• _YOUR GOAL_: Reproduce every row below word for word, but leave out the pictures.

• _ENTRIES SHOWN_:
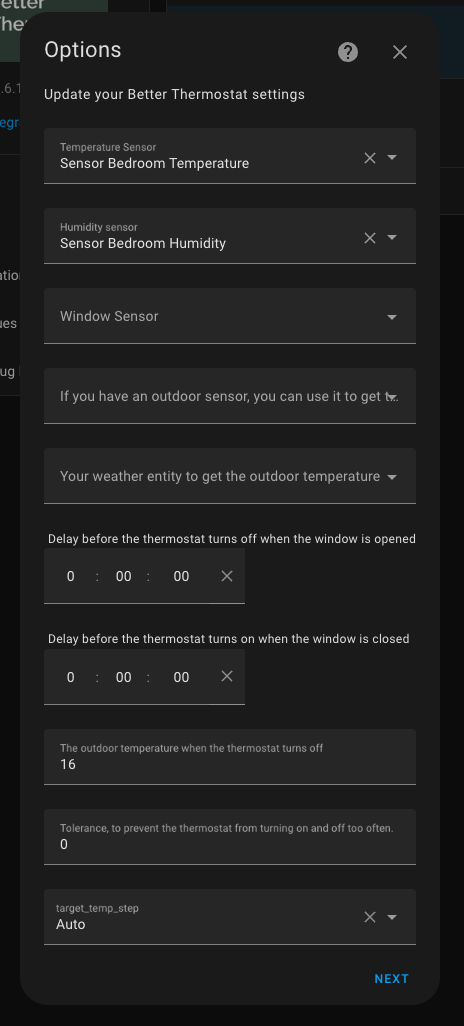Open the outdoor sensor dropdown
Screen dimensions: 464x1026
coord(230,396)
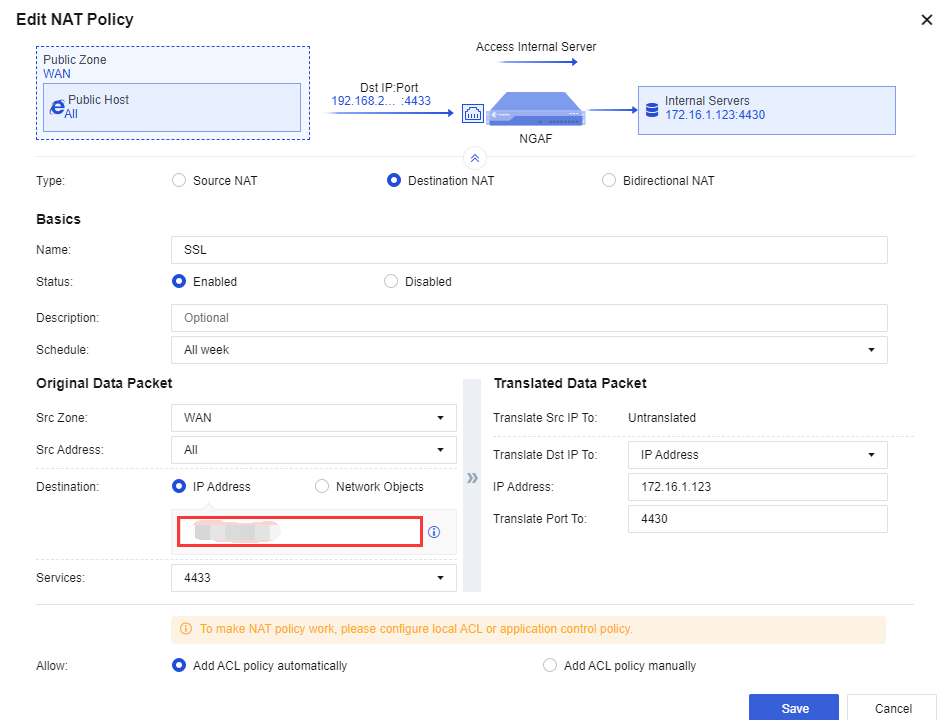Select Source NAT type
Image resolution: width=950 pixels, height=720 pixels.
(179, 181)
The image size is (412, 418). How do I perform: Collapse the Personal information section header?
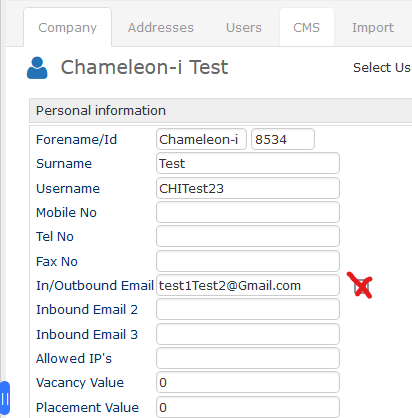click(221, 111)
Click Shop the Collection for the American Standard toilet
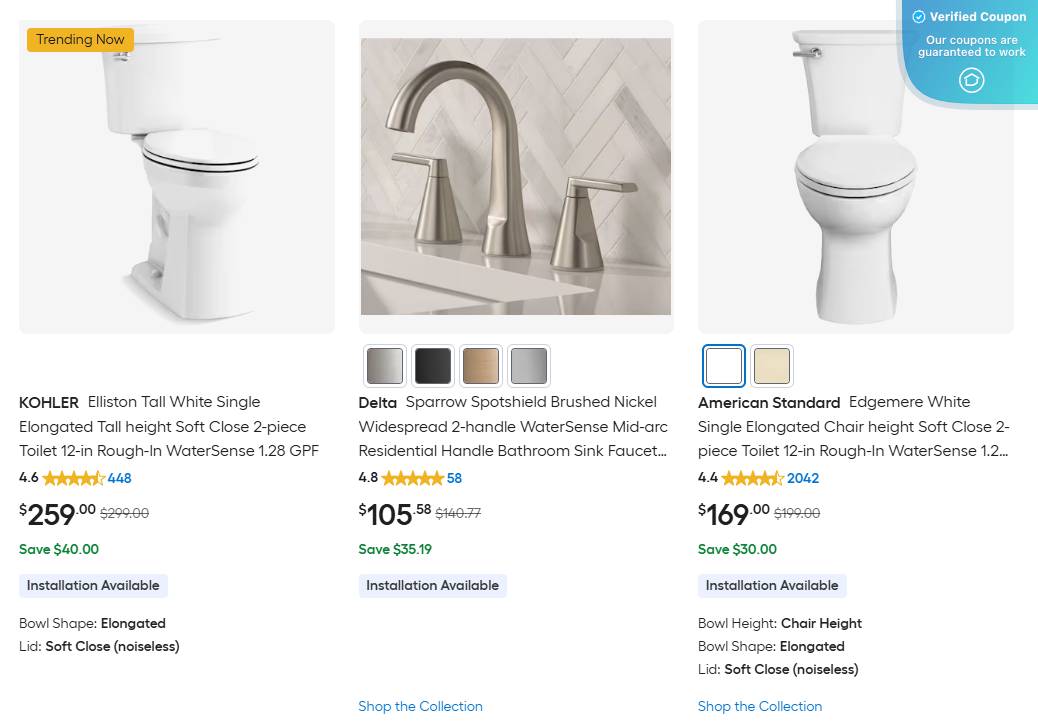This screenshot has width=1038, height=726. click(x=760, y=706)
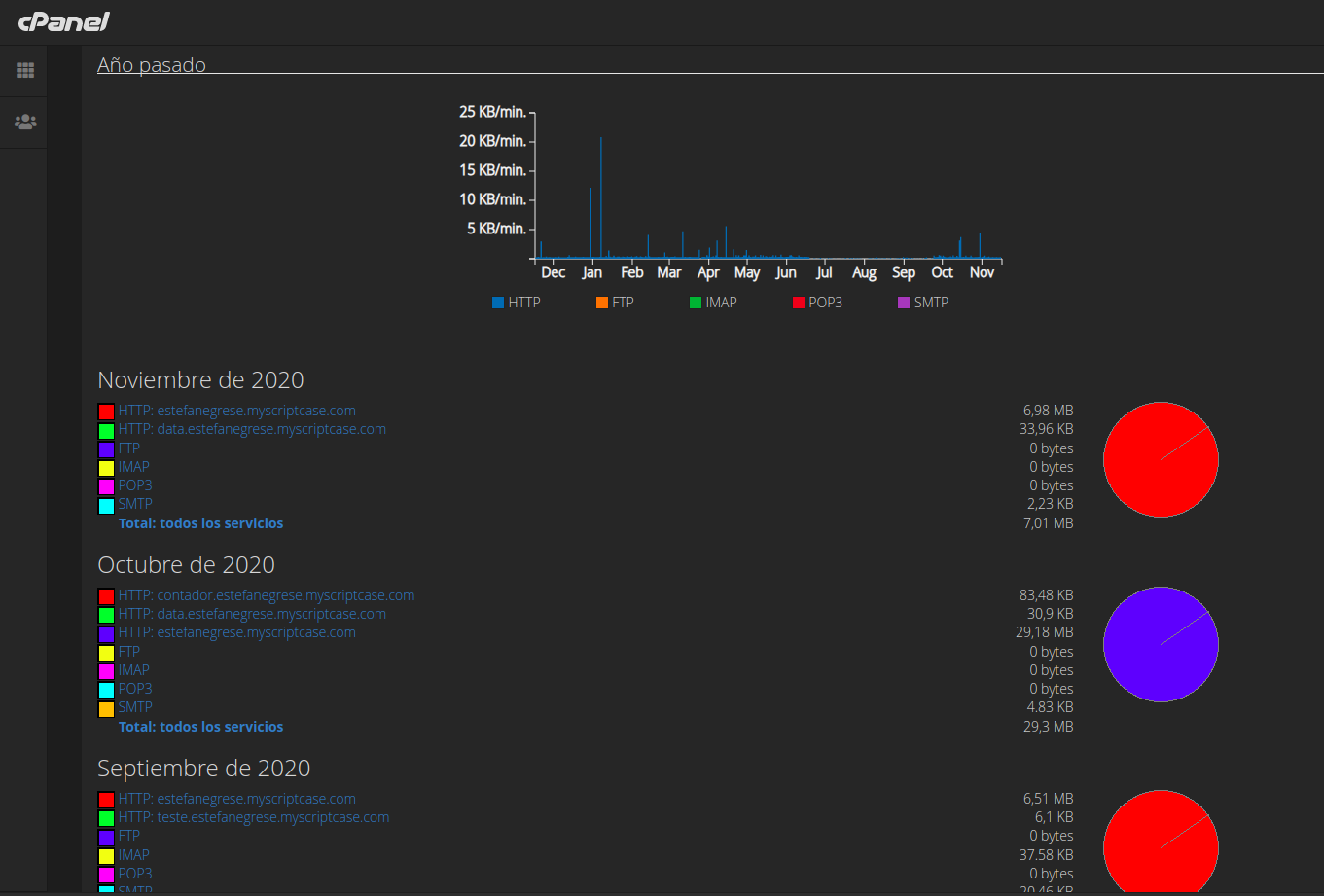1324x896 pixels.
Task: Open the user manager people icon
Action: tap(25, 122)
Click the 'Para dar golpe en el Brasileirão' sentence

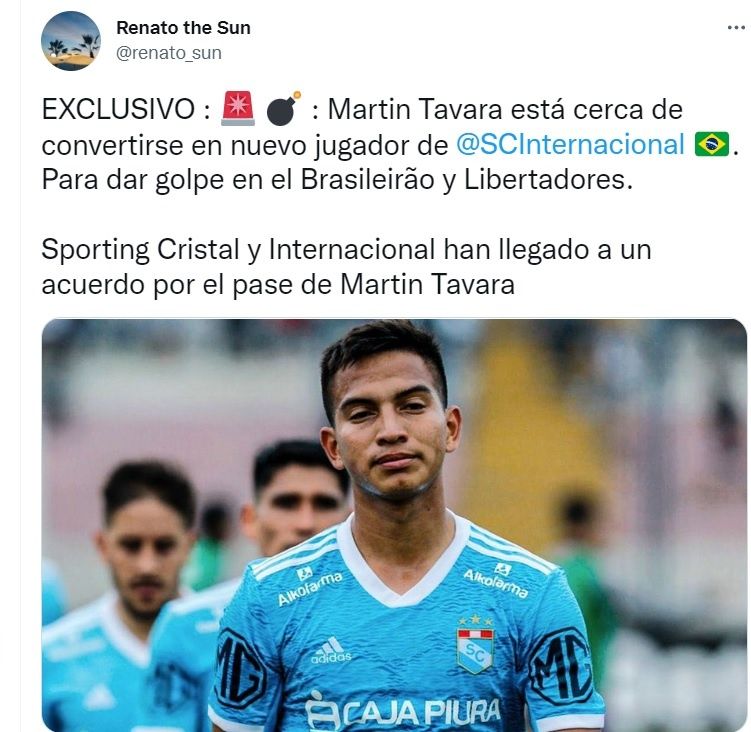(337, 180)
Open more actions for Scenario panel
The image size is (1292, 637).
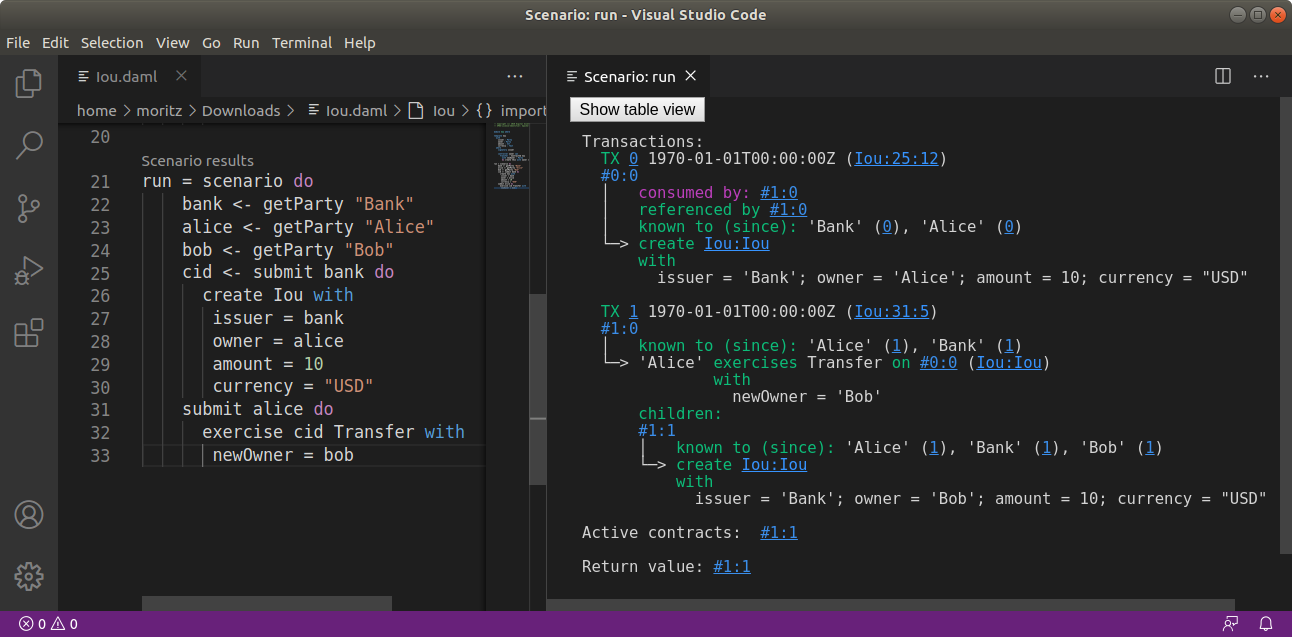click(x=1261, y=76)
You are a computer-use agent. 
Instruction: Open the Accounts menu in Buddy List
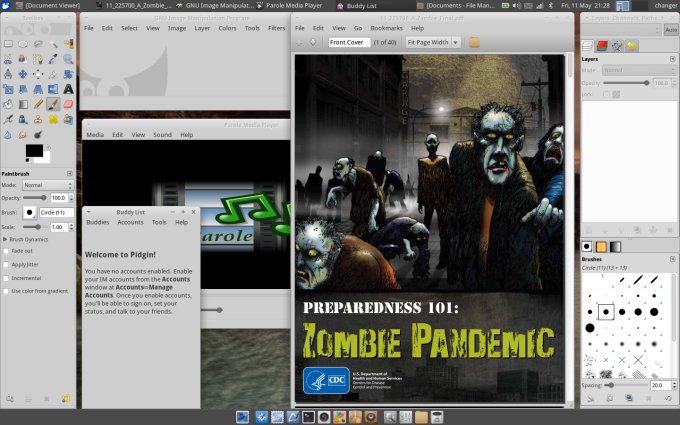pos(130,222)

• _OUTPUT_:
Open the outdoor sensor dropdown
Screen dimensions: 464x1026
coord(230,396)
Select Source NAT type
Image resolution: width=950 pixels, height=720 pixels.
(179, 181)
The image size is (412, 418). How do I perform: Collapse the Personal information section header?
click(221, 111)
Click Shop the Collection for the American Standard toilet
This screenshot has width=1038, height=726. click(x=760, y=706)
1324x896 pixels.
Task: Open the user manager people icon
Action: tap(25, 122)
Click the 'Para dar golpe en el Brasileirão' sentence

(337, 180)
Open more actions for Scenario panel
The image size is (1292, 637).
click(x=1261, y=76)
You are a computer-use agent. 
Instruction: Open the Accounts menu in Buddy List
pos(130,222)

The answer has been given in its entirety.